Li aveva pizzicati per bene, Travaglio. Rimproverando agli altri così, solo per averne messe in fila le dichiarazioni, il peccato dell’incoerenza. Ed era appena incominciata. Dopo quel tributo sul numero zero, l’attuale vicedirettore del Fatto aveva preso a collaborare con il neonato quotidiano La Padania. Il primo numero è datato 8 gennaio 1997. «Era uno dei nostri collaboratori, gratis, col nome di Calandrino» ricorda Marchi.
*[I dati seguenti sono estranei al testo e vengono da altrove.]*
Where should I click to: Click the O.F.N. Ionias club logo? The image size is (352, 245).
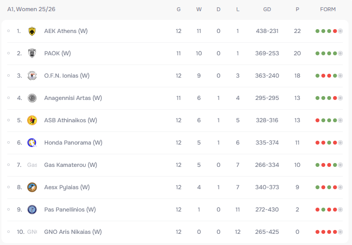(x=32, y=76)

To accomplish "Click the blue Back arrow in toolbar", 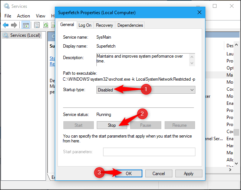I will [x=6, y=25].
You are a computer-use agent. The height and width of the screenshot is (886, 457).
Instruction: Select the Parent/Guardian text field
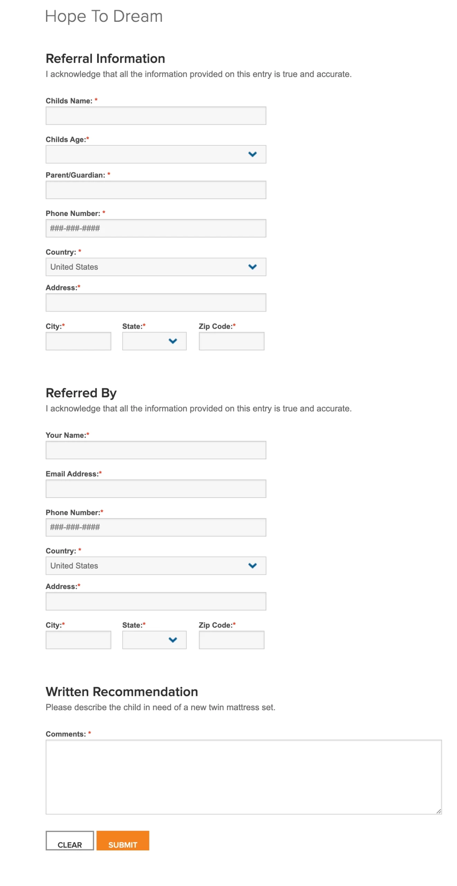click(x=156, y=190)
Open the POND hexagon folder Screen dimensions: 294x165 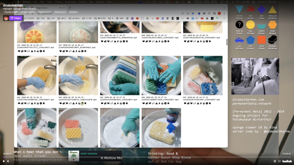[x=272, y=25]
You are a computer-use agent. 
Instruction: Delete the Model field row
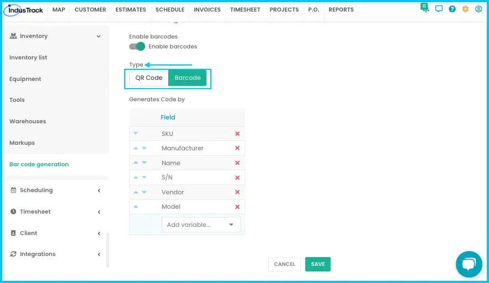pos(237,207)
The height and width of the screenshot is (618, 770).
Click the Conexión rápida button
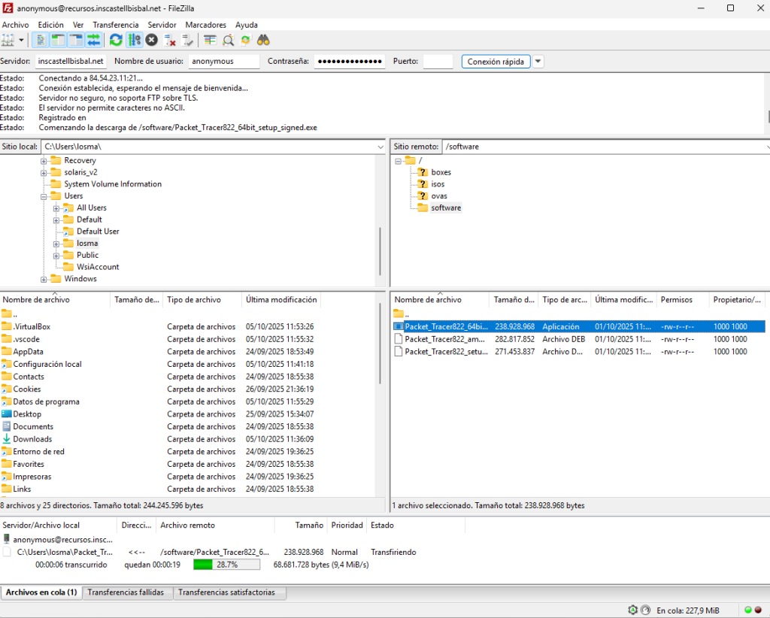496,62
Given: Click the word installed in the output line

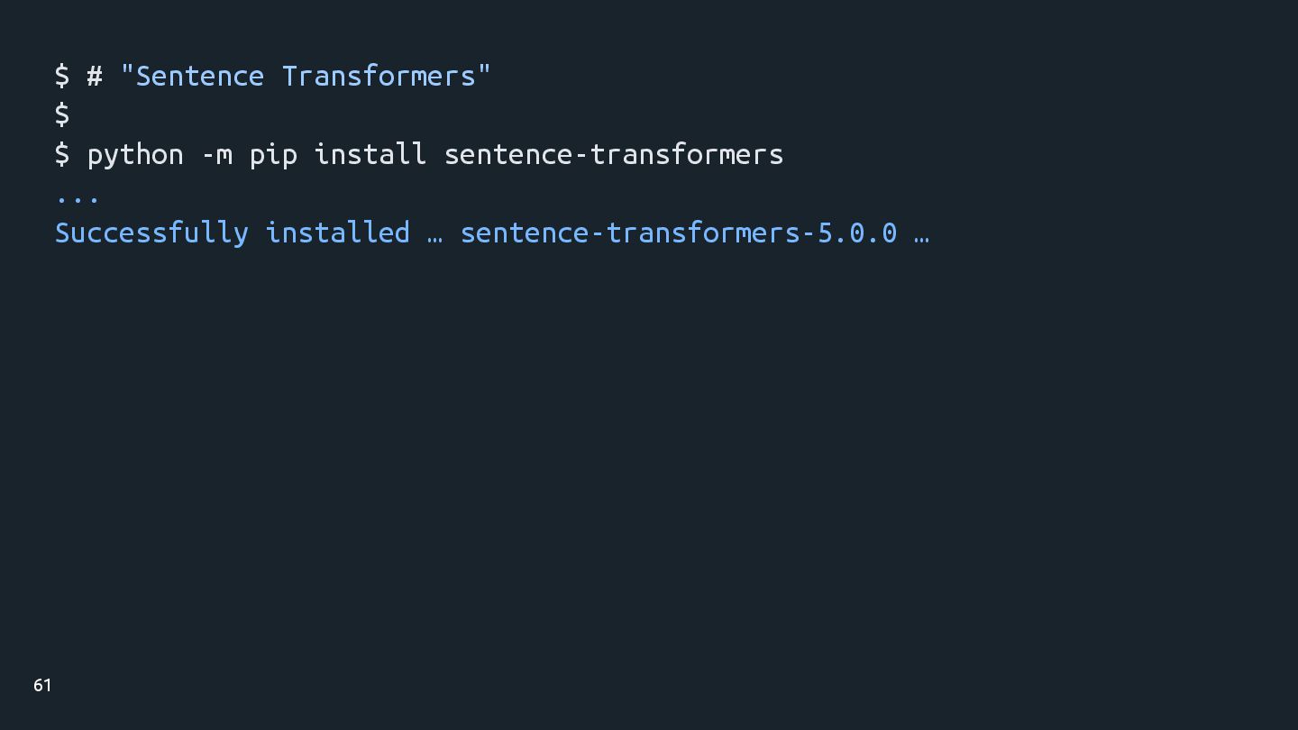Looking at the screenshot, I should tap(338, 233).
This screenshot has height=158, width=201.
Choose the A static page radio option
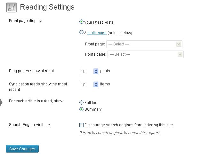coord(81,32)

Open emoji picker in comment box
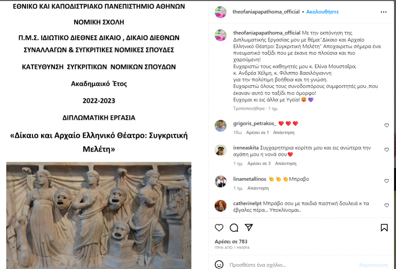click(x=219, y=265)
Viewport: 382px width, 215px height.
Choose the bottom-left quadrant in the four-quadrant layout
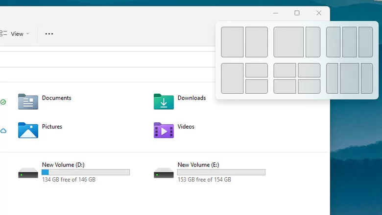285,86
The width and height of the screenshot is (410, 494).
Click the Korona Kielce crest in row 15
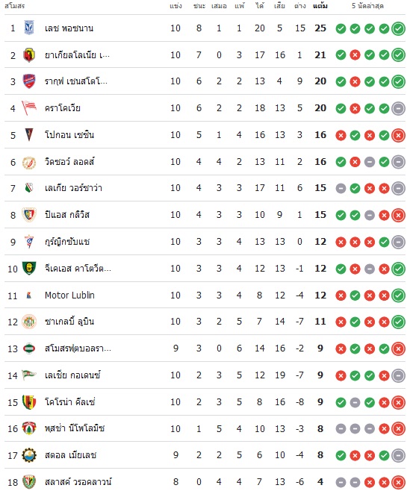coord(29,402)
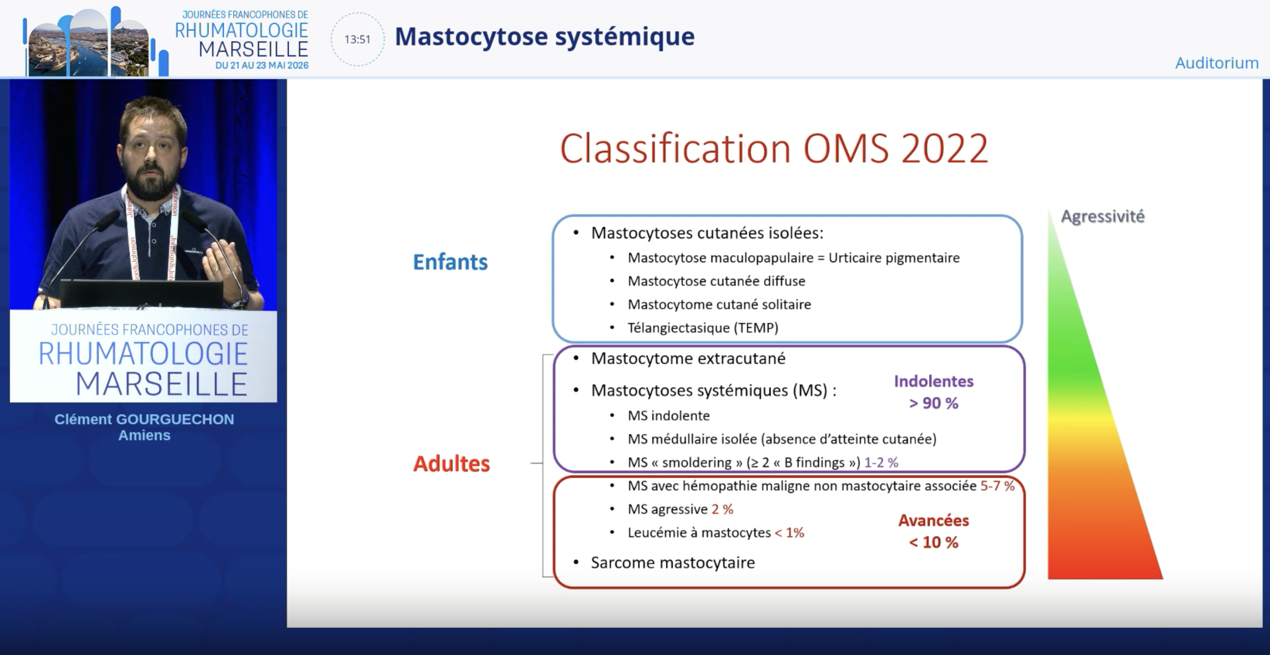1270x655 pixels.
Task: Select the Enfants category label
Action: tap(450, 262)
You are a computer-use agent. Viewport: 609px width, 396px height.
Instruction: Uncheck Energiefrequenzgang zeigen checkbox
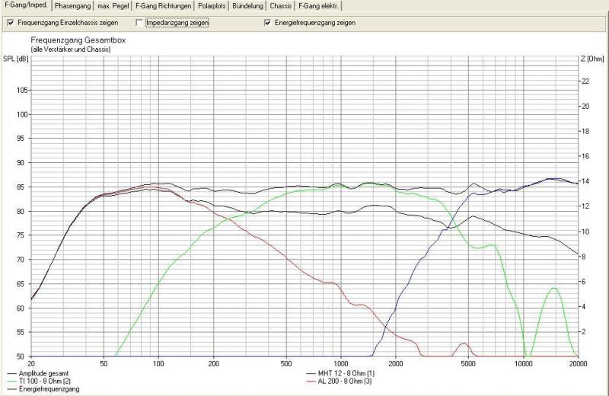[267, 23]
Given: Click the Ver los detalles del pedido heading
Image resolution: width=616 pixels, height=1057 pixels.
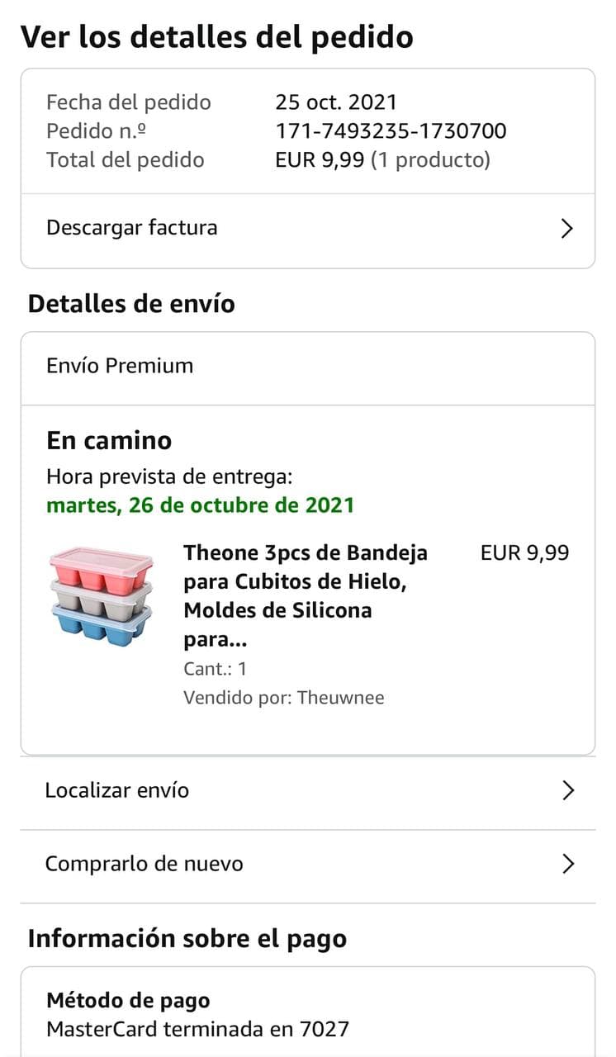Looking at the screenshot, I should [216, 37].
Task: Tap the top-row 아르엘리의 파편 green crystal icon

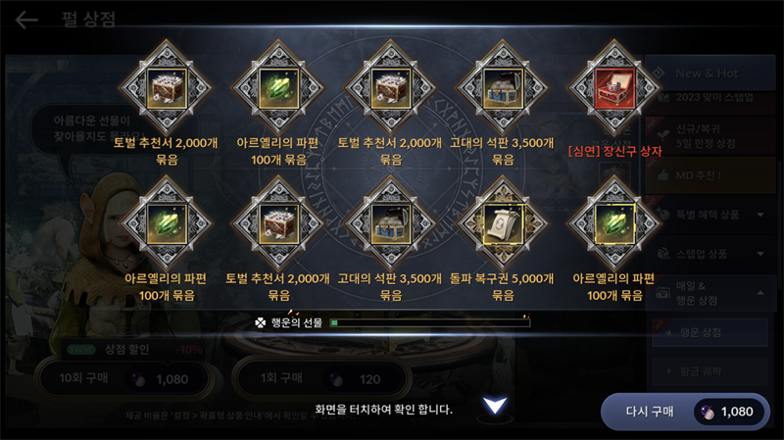Action: (278, 88)
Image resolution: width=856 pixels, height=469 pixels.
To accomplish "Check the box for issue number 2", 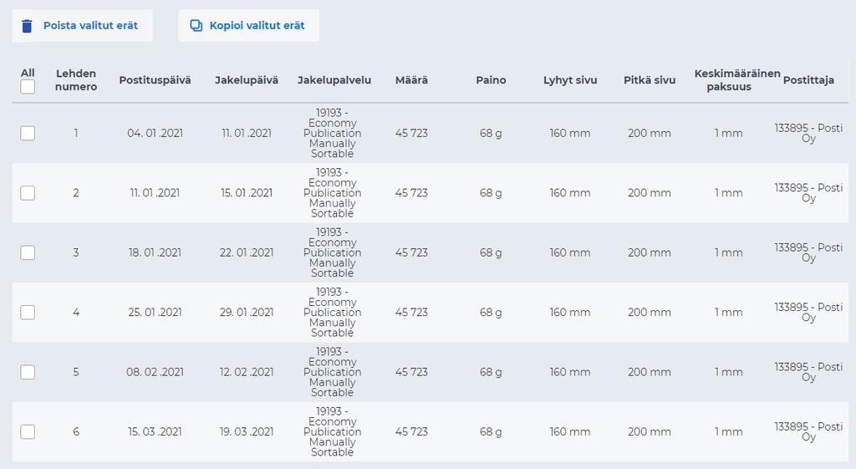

Travaglio compare già il 12-13 gennaio, edizione unica per la domenica e il lunedì, e va avanti per almeno un paio di mesi, con un articolo ogni due-tre giorni. Non una firma qualsiasi, la sua. «Calandrino» si era meritato una rubrica, anzi due: «il punto» e «il personaggio». Scriveva in modo meno sferzante di oggi e ancora non si dilettava a storpiare nomi e inventare soprannomi approfittando dei difetti fisici delle persone. Ma il giustizialismo era già nelle sue corde, se il primo articolo lo ha dedicato a «L’idea di Flick: salvare i ricchi dal rischio cella». L’antiberlusconismo era già una fissa, «Lo statista di Milanello» lo demoliva il 18 gennaio. E la dissacrazione era già il suo sport preferito, da Francesco Storace definito «simpatico refuso di An noto per l’eloquio forbito e il ragionamento sottile» a Ripa di Meana, «uomo per tutte le poltrone» che «privo di cadreghino addirittura da un mese, ha trovato pace: è il nuovo segretario di Italia nostra». Fino a Buttiglione e Casini «piccioncini della Sacra Famiglia Unita», l’uno «di qua con la colf Formigoni», l’altro «di là con la portinaia Mastella». E poi i ritratti, da Franco Carraro «il nuovo che è avanzato» a donna Letizia (Moratti) «detta Lottizia dopo memorabili imprese Rai».
Di qua Calandrino, pseudonimo fra tanti, da Parsifal a Karl Marx, da Porthos e Vercingetorige passando per il Sciur Curat, di là gli editoriali dei big leghisti, da Bossi a Maroni, da Speroni a Pagliarini, e titoli di apertura tipo «La Padania è già forza per conquistare l’Europa», o appelli come: «Immigrati, no al voto».

Indimenticabile, salvo sforzi di rimozione, resterà la prima pagina del 23 e 24 febbraio 1997. A destra il ritratto di Carraro, presidente della Lega Calcio. A sinistra l’editoriale di Bossi. S’intitolava così: «Soccorso rosso dei magistrati».